*Document text:*

-*-

# Hulu + Device Streaming



## dsilvermaster (Aug 30, 2009)

I searched the forums but didn't find any current answers to this. Please forgive me if I missed it someplace....

I subscribe to Hulu + and get commercial free content when I watch through my Bolt device. However, when I watched a Hulu Plus program on my desktop computer streaming through my Bolt (Using TIVO ONLINE) from Hulu Plus I had post and pre commercials as well as commercials during the actual playback of the program. Almost as if I had a standard HULU sub.

Is this part of a licensing issue through TIVO or is there something different I need to do with my sub? 

Thanks for any feedback.


----------



## mdavej (Aug 13, 2015)

How much are you paying for your Hulu+ subscription? If you pay $8, then you get commercials online. If you pay $12 you get no commercials. I can't explain why you may be getting the commercial free version on Bolt, but I'd chalk it up to luck or a glitch. Enjoy it while it lasts.

If you are indeed paying for the commercial free version and still getting commercials, then you need to contact Hulu support to sort that out. My guess is you may have multiple accounts or logins.


----------



## 59er (Mar 27, 2008)

-*-

*Dataset content:*
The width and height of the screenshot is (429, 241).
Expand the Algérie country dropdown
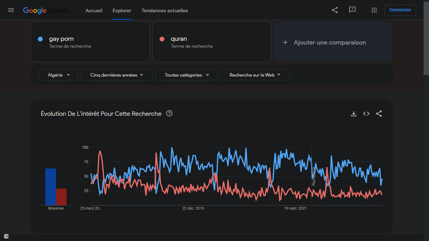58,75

-*-

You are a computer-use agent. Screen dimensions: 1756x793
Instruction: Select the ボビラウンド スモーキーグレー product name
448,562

-*-

*Problems:*
[a] In the Hulu Plus forum thread, rewrite the passage from "Thanks for any" to "accounts or logins.", substituting "ads" for "commercials" wherever it occurs.
[b] Answer these questions about the Hulu Plus forum thread:
(i) Through which device does the first poster get commercial-free content?
(ii) According to the reply, what price gives a subscriber no commercials?
(iii) According to the reply, whom should someone contact if they pay for the commercial-free version and still get commercials?

*In response:*
[a]
Thanks for any feedback.


----------



## mdavej (Aug 13, 2015)

How much are you paying for your Hulu+ subscription? If you pay $8, then you get ads online. If you pay $12 you get no ads. I can't explain why you may be getting the commercial free version on Bolt, but I'd chalk it up to luck or a glitch. Enjoy it while it lasts.

If you are indeed paying for the commercial free version and still getting ads, then you need to contact Hulu support to sort that out. My guess is you may have multiple accounts or logins.

[b]
(i) The Bolt
(ii) $12
(iii) Hulu support